Continuation of Health Benefits During Certain Leaves of Absence (Mandatory)
The FFCRA also requires (with some exceptions) employers with fewer than 500 employees to provide certain paid sick leave and family and medical leave related to certain COVID-19 reasons, as follows:
- Paid sick leave. An applicable employer must provide two weeks of emergency paid sick leave (EPSL) to an employee who is unable to work (or telework) due to certain reasons related to COVID-19. Reasons include quarantining of an employee (due to a Federal, state or local order or advice from a health care provider) experiencing COVID-19 symptoms, caring for an individual who is quarantined, and caring for a child under age 18 whose school or child care provider is closed.
- Family and medical leave. The employer must also provide up to twelve weeks of expanded Family Medical and Leave Act (FMLA) leave (ten of which is paid) for an employee who has been employed for at least 30 days and who is unable to work (or telework) due to a bona fide need for leave to care for a child whose school or child care provider is closed or unavailable for reasons related to COVID-19.
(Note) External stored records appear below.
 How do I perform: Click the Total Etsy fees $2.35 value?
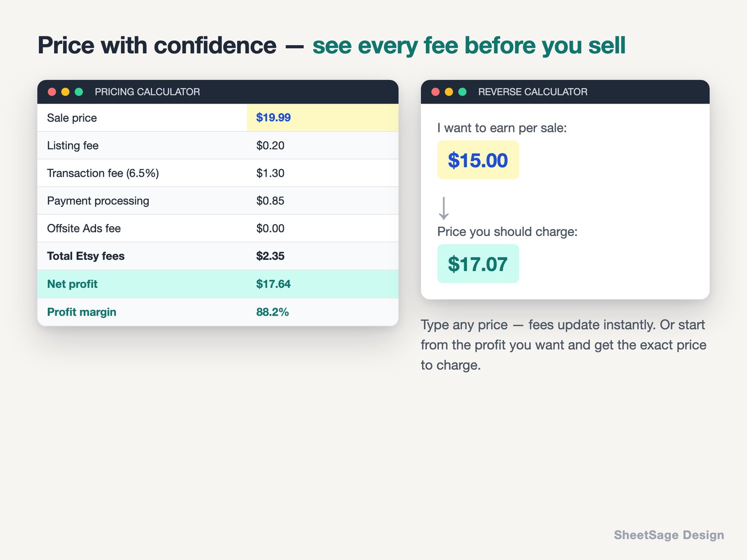coord(270,256)
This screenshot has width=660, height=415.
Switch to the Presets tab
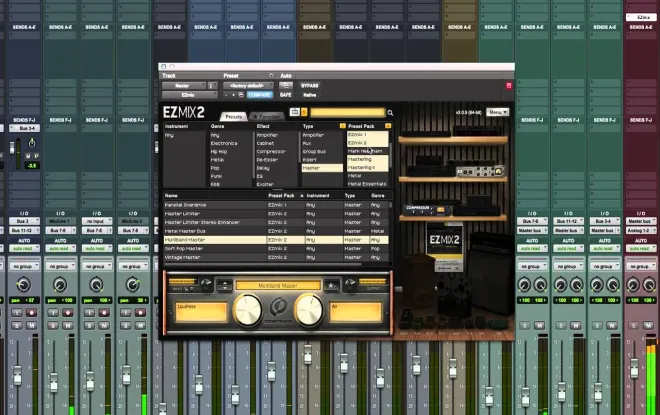click(x=234, y=116)
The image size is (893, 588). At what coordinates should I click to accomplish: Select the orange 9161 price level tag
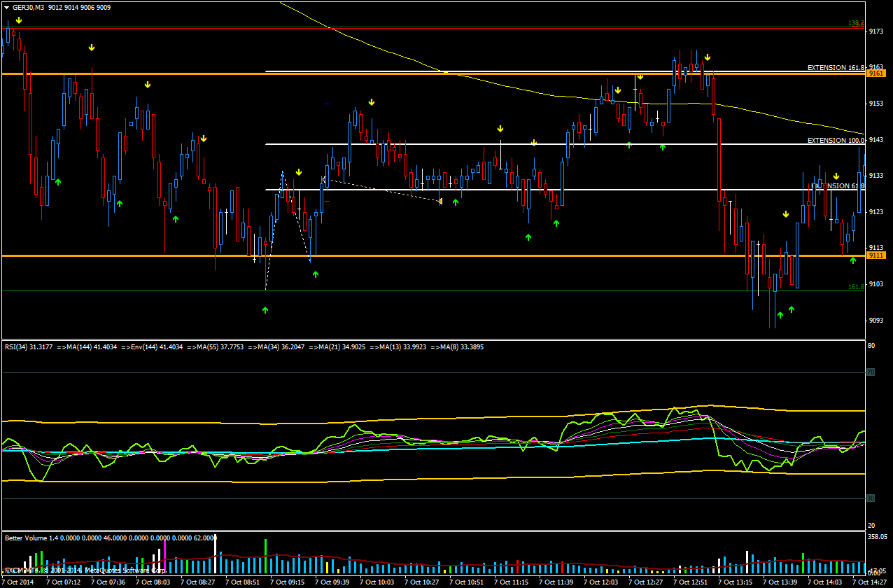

During FMLA leave, an employer is required to allow the employee to continue his or her group health coverage at the same premium rate as that of active employees. The DOL has also issued FAQs stating that employers must continue employees' coverage during EPSL, as well. Note, there are also implications for retirement plans under the FFCRA and CARES Act. Although those retirement plan rules are not discussed in this article, some of the CARES Act rules are conceptually similar for retirement plans (e.g., 401(k) plans may allow participants to take "Coronavirus-related" 401(k) plan distributions due to certain COVID-19 reasons).
High-Deductible Health Plans and Health Savings Accounts (Optional)
IRS GUIDANCE
IRS Notice 2020-15 (March 11, 2020), which was issued prior to passage of the FFCRA and CARES Act, provided that a high-deductible health plan (HDHP) will not lose its HDHP status if it covers COVID-19 testing and treatment before the statutory minimum HDHP deductible is met. Therefore, the plan can cover those COVID-19 related services without causing participants to be ineligible to contribute to a health savings account (HSA). IRS Notice 2020-29 (May 12, 2020) clarified that the provisions in Notice 2020-15 apply to an HDHP's reimbursement of expenses incurred on and after January 1, 2020.
CARES ACT
The CARES Act amended the HSA rules to provide that, for plan years before December 31, 2021, an HDHP does not lose its HSA-eligible status if it covers telehealth and other remote healthcare services before the HDHP deductible is met. This CARES Act provision is broader than the IRS Notices, as it provides that an HDHP can cover telehealth services regardless of whether the services are related to COVID-19. The CARES Act also allows participants to use their HSAs, health flexible spending accounts (FSAs), and health reimbursement arrangements (HRAs) to pay for certain over-the-counter drugs without a prescription as well as certain menstrual care products.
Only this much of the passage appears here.